As discussed in Section 2.2, the sampling duration for one burst will be around 9 ms. Since there are three angles of incidence, the total time for sampling a single measurement would be around 27 ms. However, some averaging may also be necessary. As described in Section 3, the results from 16 bursts were averaged by Bradley et al. [67]. If this averaging was applied, a single measurement set would take around 432 ms. At a platform speed over the ground of 5 km h−1, the horizontal spacing between soil samples would be 600 mm. Since the acoustic beam angles would likely be only around 5°, this means that successive samples of soil structure will not overlap. Nevertheless, this sampling distance is likely to capture variations due to, for example, a section of lower lying ground or an area where stock have congregated.

5. Conclusions

Given the increasing pressures on productivity and challenges due to climate change, soil health is a major concern for agriculture.

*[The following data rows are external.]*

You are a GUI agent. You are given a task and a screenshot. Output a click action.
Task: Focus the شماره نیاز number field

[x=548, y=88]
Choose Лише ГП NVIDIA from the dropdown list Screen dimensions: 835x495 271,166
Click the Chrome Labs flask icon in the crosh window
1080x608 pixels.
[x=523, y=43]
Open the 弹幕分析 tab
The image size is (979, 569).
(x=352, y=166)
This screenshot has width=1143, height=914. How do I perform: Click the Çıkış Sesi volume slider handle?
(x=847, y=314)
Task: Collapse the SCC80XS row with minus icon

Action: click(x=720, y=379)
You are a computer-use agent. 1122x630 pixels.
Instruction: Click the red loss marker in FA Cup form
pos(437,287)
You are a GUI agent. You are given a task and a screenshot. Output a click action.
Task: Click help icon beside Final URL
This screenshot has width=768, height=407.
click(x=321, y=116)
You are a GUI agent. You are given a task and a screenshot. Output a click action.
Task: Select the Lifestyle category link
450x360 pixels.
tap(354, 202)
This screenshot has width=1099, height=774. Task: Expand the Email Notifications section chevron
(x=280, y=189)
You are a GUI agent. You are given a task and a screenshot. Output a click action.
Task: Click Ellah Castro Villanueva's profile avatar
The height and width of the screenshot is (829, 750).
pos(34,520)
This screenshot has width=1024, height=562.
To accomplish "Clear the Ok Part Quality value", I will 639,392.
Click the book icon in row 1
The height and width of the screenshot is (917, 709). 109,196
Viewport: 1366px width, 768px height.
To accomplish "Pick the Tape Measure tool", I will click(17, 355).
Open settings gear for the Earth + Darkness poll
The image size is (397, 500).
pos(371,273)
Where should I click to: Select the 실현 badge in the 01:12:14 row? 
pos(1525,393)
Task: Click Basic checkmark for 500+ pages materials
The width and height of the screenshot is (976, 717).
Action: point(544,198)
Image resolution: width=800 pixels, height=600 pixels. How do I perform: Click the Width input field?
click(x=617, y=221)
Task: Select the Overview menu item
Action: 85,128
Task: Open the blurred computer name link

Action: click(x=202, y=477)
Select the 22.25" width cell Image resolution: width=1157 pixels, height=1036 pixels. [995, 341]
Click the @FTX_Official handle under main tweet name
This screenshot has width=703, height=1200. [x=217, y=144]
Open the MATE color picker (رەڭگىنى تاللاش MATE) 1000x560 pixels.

Reviewing the previous methods for estimating the physical properties of porous media shows that estimates of good accuracy can be obtained. In the context of assessing the physical health of agricultural soils in a rapid, non-contact, and in situ way, researchers need to measure the strength of sound reflected from the soil surface. There are many previous investigations which do this successfully at low audio frequencies, but these are generally limited to estimation of flow resistivity for outdoor sound propagation modelling. Bradley et al. [67] show that porosity and tortuosity can be estimated using reflected ultrasound from naturally rough and grassed pastureland, but these measurements do not provide estimates of pore size, which are desirable as a guide to the soil’s ability to provide good aeration and water flow.
The present work is targeted at providing the design elements for a configuration of speakers and microphones which can be practically used at low cost from, for example, a moving farm vehicle. The essence of this configuration is to not use separate ultrasonic and low-audio-frequency speakers and microphones, but to integrate the entire measurement system into transmissions of a burst from single speakers and reception via wide-band microphones. Such components and the requisite electronics are inexpensive and readily available.
The configuration described in the current work is shown to be potentially capable of obtaining estimates of the three central physical properties of soil: porosity, tortuosity, and pore size. But to do so has required an innovative approach in which the full viscous interaction between sound and soil is evaluated within a frequency band not generally accessible to such measurements. This has been achieved by expanding the expression for the reflection coefficient as a series of spectral terms using the infinite-frequency term to estimate porosity and tortuosity and the curvature term to estimate pore radius. The estimations are obtained via a very straight-forward pair of linear regressions.
Since this proposed measurement configuration is novel, it is essential that its potential first be evaluated by simulating performance under typical noisy conditions. In addition to developing the new approach, this numerical evaluation is the core of the present work.
Clearly the next steps are to construct a frame containing appropriate sensors and design accompanying electronics to then conduct tests in the laboratory, and eventually on soil at field sites. It is possible that first laboratory tests will be on artificial porous media for which the pore size is known (see, for example [87]).

Funding

This research received no external funding.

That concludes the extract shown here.